Tax opacity and GDP disconnect: feudal immunity, sectoral aversion
Taxes hold a paradox: paying them breeds resentment toward system; evading them makes system resent you. There is no escape.
Ancient Egypt (3000 BCE) pioneered taxation with Corvée (free labour for public works) and Tithe (in-kind payments). Taxation remained unfair and excessive until Adam Smith (1776) laid foundation of modern tax system, aiming to balance revenue generation, state expenditure and public good without crushing people, but offering little relief to British colonial subjects.
Ask citizens if they want to pay their fair share of taxes, and you'll hear both yes and no. They resent rising taxes as revenues vanish into debt servicing, tax corruption, bloated governance, wasteful spending and policy flops. Besides, subsidising vested interests and absorbing SOEs' losses reached Rs750 billion in FY25 (past decade losses hitting Rs6.5 trillion). Rehabilitation is futile — those responsible can't fix it. Privatisation keeps failing; nobody sane buys entities losing Rs2.33 billion daily. Unviable, better shut them down, pay settlement and save trillions of tax rupees — unless it serves someone's interests.
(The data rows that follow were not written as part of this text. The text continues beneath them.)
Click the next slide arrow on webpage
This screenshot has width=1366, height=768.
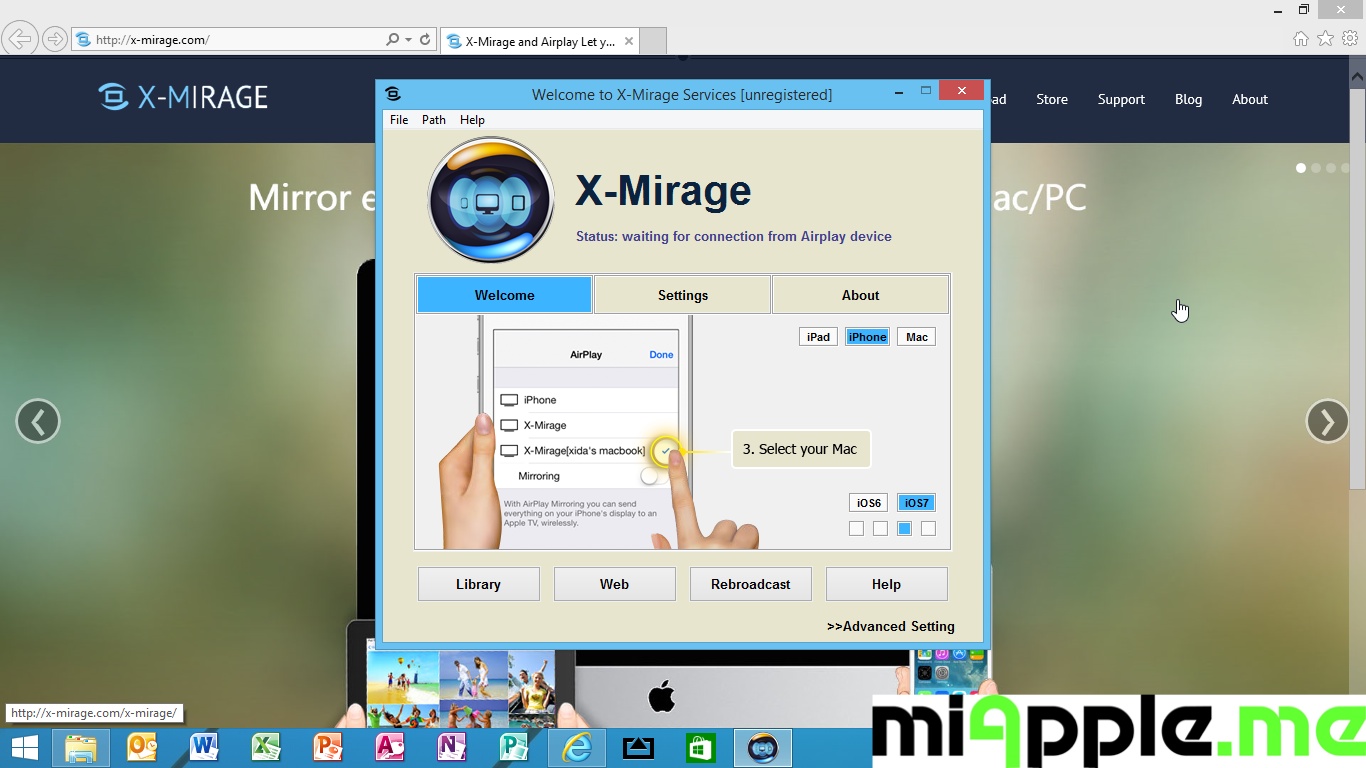1327,422
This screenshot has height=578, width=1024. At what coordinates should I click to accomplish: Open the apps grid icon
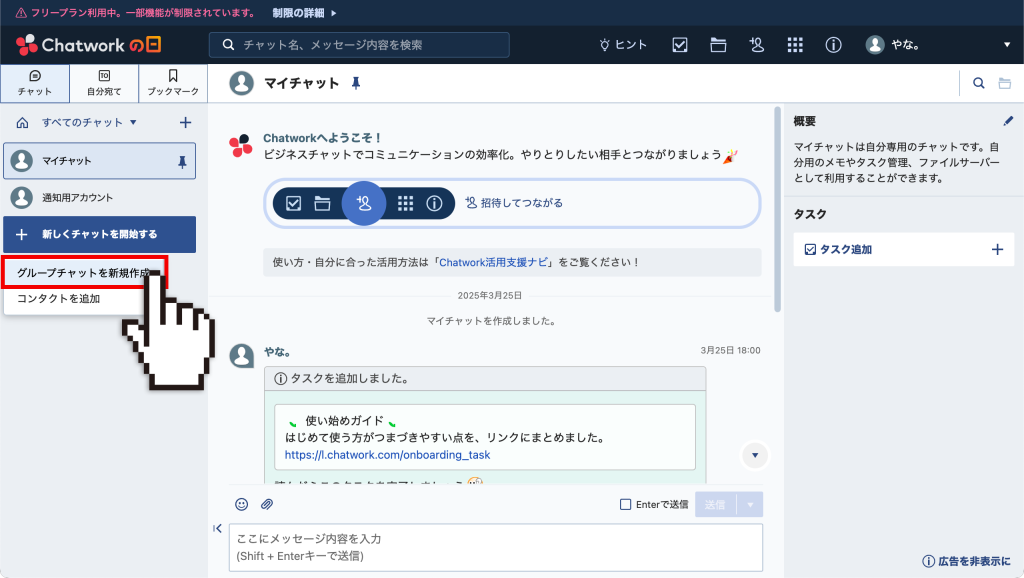point(795,45)
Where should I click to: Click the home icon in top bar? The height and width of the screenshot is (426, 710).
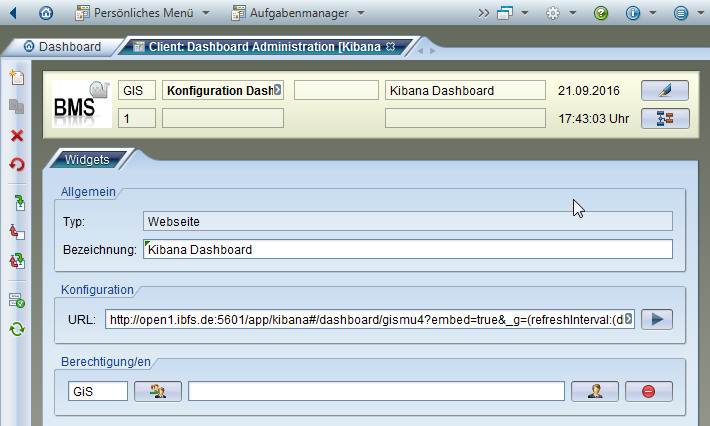[x=46, y=13]
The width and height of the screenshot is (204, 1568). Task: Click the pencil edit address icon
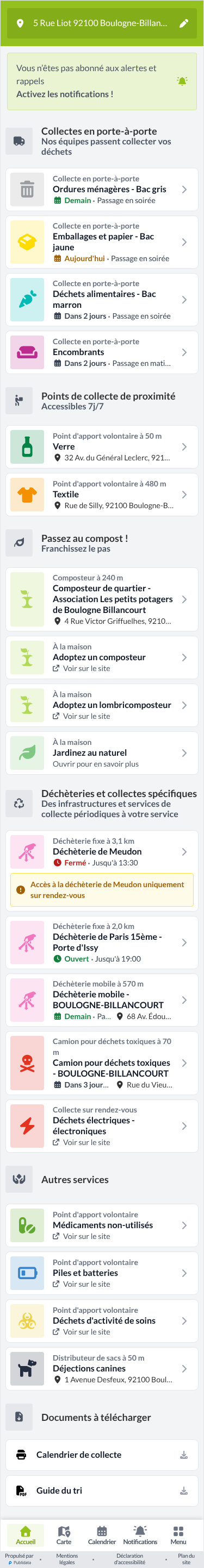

SOEs are not alone in bleeding public funds — power sector is another vast drain, with Rs380 billion in losses and circular debt nearing Rs2,800 billion in FY25. Instead of tackling these nightmares, MoE erects a smokescreen, blames solar users for Rs159 billion grid burden, ignoring power losses double that amount, and snubbing fact of forex savings on furnace oil and LNG imports. This misleads public and contradicts climate change policy, and reflects an important ministry in disarray, squandering tax rupees.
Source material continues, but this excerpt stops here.